Dataset records:

++++

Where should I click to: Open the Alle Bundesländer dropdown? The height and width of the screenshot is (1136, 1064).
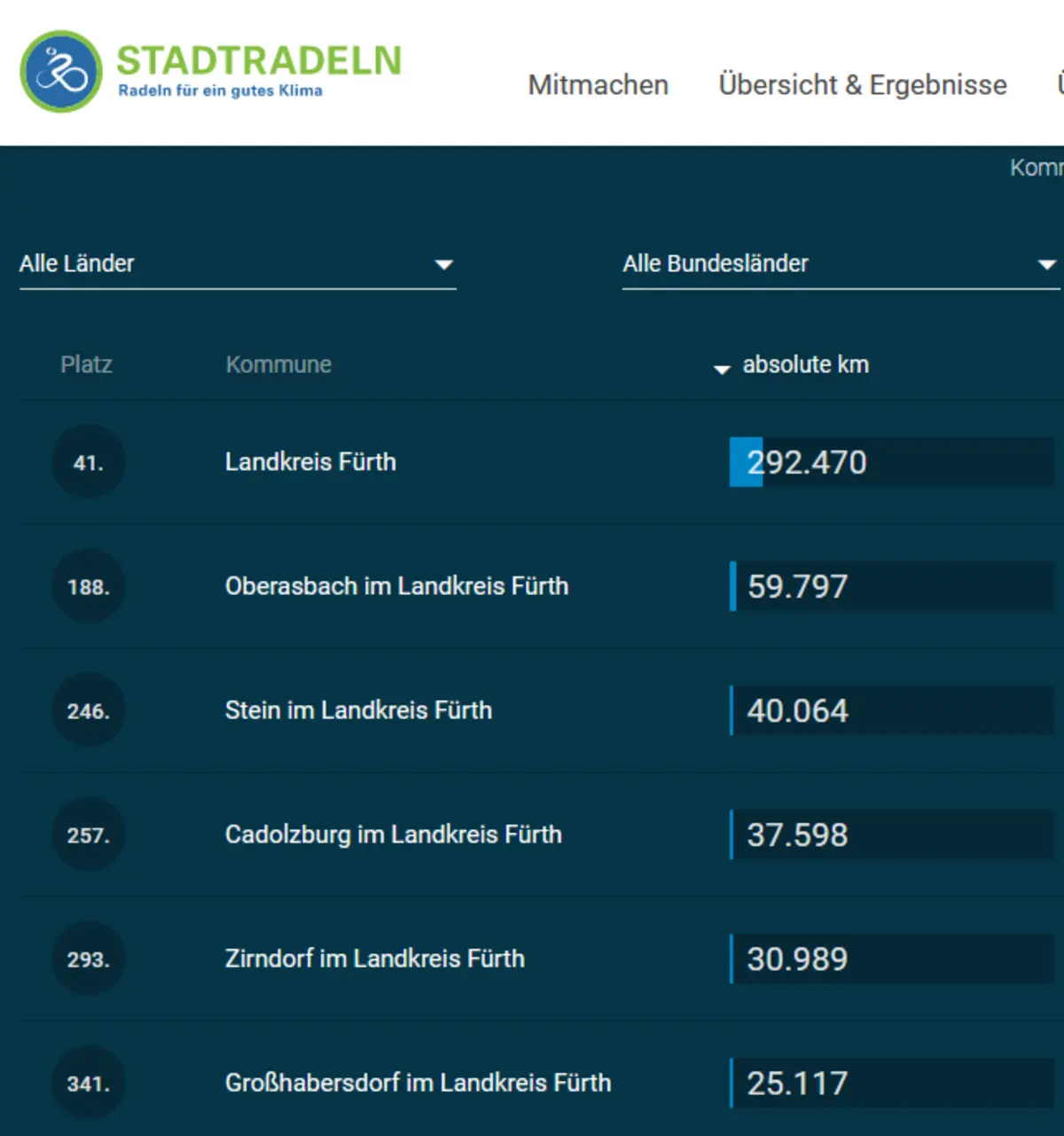pos(840,263)
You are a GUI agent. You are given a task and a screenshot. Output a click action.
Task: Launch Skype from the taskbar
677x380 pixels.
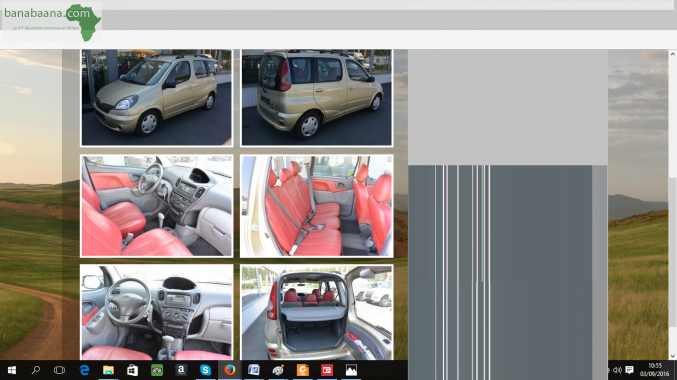(x=205, y=370)
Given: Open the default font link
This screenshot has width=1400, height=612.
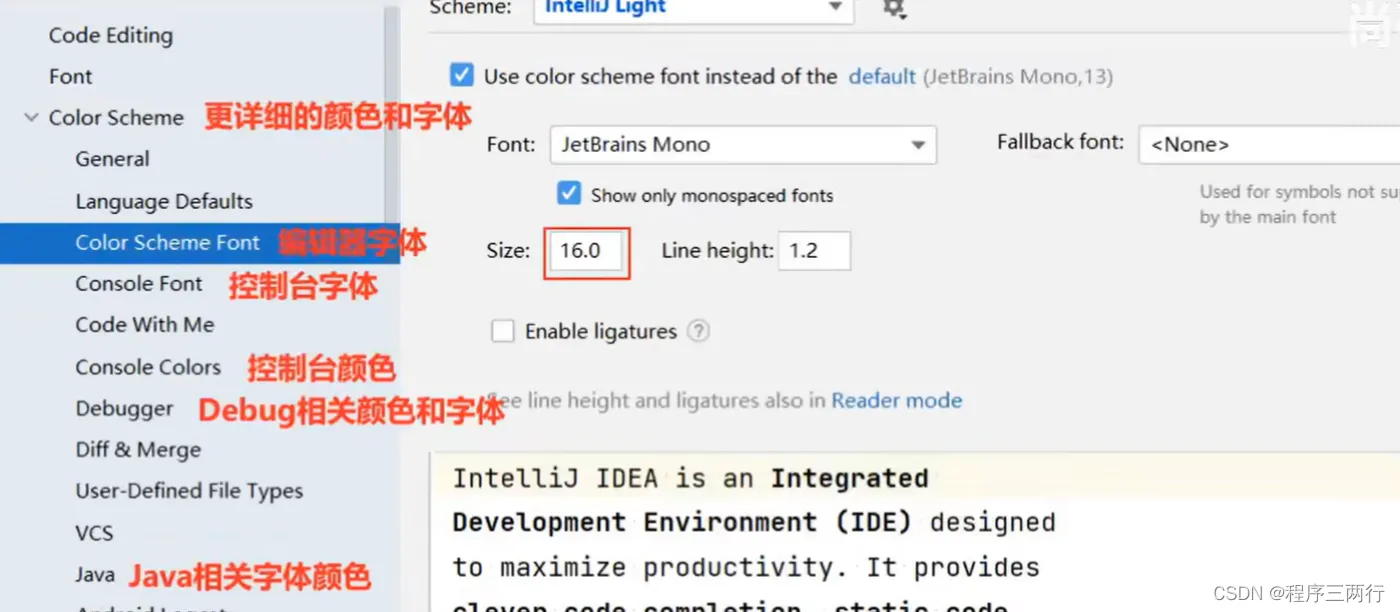Looking at the screenshot, I should pyautogui.click(x=882, y=76).
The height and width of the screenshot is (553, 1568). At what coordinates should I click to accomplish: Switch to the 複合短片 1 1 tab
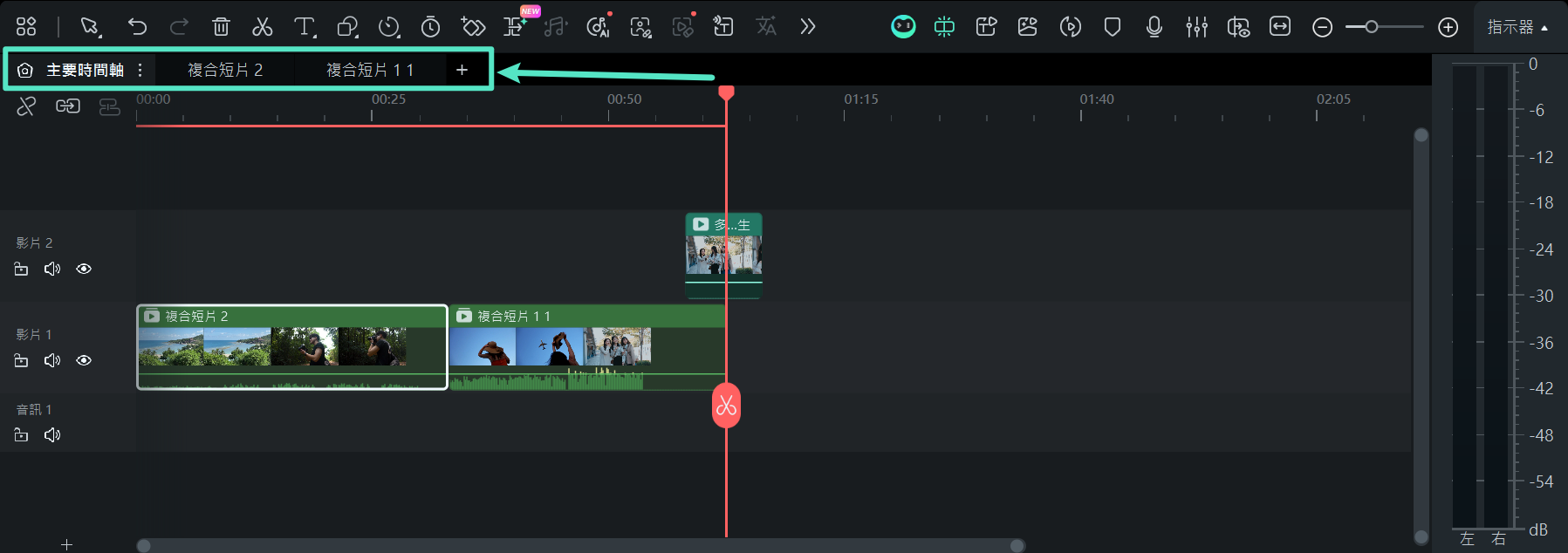click(370, 70)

++++

Exercise directions: Leaving out the pictures, print each line of the records above from the first up to and including the one that contains "Given: Open the default font link", exactly as written.

Solution to the exercise:
Where should I click to: Open the Alle Bundesländer dropdown? The height and width of the screenshot is (1136, 1064).
pos(840,263)
You are a GUI agent. You are given a task and a screenshot. Output a click action.
Task: Launch Skype from the taskbar
677x380 pixels.
(x=205, y=370)
Given: Open the default font link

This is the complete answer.